**Records for processing**
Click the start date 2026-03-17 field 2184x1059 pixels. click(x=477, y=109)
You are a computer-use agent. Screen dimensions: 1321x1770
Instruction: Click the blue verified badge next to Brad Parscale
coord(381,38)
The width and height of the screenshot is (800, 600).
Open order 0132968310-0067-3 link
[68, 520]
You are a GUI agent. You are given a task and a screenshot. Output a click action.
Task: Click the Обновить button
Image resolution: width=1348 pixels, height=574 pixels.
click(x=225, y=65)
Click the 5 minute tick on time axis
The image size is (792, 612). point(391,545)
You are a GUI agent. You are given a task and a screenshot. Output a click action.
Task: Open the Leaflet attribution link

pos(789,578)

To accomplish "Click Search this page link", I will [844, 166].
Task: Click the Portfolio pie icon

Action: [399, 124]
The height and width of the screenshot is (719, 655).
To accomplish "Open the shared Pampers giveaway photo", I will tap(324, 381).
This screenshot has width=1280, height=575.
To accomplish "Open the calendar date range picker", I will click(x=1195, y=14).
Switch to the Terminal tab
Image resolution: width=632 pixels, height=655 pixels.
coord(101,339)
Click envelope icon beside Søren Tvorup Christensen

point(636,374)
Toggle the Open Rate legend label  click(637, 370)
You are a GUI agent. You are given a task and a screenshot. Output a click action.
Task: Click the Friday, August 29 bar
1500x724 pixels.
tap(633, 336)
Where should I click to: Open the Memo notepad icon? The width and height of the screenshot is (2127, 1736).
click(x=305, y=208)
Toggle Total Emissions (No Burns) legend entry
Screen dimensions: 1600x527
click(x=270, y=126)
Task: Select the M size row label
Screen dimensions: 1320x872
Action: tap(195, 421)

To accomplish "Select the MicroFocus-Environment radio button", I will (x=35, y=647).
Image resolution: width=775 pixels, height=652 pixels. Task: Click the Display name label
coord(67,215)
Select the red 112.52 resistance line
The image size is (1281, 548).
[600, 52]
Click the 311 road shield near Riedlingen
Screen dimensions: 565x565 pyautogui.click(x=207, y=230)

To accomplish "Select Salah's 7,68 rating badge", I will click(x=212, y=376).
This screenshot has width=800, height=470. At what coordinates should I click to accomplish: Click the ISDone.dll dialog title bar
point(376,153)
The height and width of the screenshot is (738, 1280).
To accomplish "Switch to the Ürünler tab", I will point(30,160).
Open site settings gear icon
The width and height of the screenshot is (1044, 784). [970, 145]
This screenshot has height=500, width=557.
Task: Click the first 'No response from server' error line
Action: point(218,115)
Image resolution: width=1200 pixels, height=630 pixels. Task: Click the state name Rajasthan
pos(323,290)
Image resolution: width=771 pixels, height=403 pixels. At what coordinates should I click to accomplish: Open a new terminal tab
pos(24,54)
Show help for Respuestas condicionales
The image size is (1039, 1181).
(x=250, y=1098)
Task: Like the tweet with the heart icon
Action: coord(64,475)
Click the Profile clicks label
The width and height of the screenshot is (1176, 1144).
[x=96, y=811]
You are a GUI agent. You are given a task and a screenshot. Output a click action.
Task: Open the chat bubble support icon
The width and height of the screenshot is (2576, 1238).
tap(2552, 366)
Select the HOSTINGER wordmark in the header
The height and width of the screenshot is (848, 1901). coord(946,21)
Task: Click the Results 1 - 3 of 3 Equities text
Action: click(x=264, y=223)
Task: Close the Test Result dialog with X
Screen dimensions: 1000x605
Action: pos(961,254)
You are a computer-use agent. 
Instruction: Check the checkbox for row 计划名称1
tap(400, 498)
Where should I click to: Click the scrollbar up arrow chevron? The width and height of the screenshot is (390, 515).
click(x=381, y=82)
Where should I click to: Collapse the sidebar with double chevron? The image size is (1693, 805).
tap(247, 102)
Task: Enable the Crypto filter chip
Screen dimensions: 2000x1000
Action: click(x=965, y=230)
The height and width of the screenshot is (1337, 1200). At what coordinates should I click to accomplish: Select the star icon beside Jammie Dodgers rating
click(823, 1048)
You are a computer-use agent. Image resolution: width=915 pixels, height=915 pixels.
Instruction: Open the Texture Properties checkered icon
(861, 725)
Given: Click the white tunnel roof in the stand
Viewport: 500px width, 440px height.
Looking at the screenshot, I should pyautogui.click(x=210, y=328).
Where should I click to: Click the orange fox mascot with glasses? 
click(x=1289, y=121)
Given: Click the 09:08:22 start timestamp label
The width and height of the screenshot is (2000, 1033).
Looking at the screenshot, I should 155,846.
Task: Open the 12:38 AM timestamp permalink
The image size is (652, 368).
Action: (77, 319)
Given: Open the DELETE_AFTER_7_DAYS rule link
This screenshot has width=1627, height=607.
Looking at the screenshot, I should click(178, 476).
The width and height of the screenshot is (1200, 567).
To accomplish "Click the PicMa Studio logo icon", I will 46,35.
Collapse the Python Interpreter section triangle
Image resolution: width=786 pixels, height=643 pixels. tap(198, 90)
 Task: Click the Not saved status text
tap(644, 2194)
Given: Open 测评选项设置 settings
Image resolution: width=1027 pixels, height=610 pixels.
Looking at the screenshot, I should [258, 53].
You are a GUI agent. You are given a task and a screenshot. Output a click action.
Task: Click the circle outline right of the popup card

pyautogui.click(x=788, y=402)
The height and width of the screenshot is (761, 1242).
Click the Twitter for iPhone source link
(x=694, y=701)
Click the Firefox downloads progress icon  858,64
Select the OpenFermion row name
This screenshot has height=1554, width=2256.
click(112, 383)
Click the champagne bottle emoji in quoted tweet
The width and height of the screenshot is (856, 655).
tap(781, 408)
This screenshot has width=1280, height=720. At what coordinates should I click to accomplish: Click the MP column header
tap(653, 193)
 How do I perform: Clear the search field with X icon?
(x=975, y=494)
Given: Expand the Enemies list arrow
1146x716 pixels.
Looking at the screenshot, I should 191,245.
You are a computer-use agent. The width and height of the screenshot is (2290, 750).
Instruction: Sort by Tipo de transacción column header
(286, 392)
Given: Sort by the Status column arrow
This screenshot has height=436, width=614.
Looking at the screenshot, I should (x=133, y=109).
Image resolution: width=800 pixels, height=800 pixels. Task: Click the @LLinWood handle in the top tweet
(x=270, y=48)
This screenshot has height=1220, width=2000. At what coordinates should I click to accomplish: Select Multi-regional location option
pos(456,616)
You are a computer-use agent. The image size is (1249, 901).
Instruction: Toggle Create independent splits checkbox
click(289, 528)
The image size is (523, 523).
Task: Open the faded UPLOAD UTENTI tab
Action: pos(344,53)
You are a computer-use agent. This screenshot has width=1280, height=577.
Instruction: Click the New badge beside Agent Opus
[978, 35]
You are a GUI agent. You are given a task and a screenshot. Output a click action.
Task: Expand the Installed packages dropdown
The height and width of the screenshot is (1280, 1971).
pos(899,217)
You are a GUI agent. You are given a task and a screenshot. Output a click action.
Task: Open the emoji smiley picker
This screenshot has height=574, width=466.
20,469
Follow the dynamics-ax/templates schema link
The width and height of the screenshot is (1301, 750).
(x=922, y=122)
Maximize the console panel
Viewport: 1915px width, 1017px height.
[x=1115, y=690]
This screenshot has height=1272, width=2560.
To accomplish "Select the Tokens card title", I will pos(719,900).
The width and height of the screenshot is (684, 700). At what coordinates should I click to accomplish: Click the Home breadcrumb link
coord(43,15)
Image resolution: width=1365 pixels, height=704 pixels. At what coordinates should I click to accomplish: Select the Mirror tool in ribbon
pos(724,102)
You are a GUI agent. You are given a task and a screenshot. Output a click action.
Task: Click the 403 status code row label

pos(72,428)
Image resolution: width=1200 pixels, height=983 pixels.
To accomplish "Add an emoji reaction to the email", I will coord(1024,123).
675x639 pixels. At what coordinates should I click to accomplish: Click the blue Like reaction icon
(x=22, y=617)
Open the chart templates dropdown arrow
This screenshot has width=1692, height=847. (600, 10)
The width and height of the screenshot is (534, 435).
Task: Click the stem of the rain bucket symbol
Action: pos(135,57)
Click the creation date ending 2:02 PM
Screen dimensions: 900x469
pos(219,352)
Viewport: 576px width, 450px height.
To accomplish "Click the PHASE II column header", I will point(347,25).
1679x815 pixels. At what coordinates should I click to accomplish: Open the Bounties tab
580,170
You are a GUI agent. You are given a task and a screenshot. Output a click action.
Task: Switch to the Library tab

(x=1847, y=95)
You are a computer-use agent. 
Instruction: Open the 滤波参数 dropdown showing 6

**To do**
From the lines above, copy those that contain the word "timestamp".

**Result below**
Given: Click the 09:08:22 start timestamp label
Task: Open the 12:38 AM timestamp permalink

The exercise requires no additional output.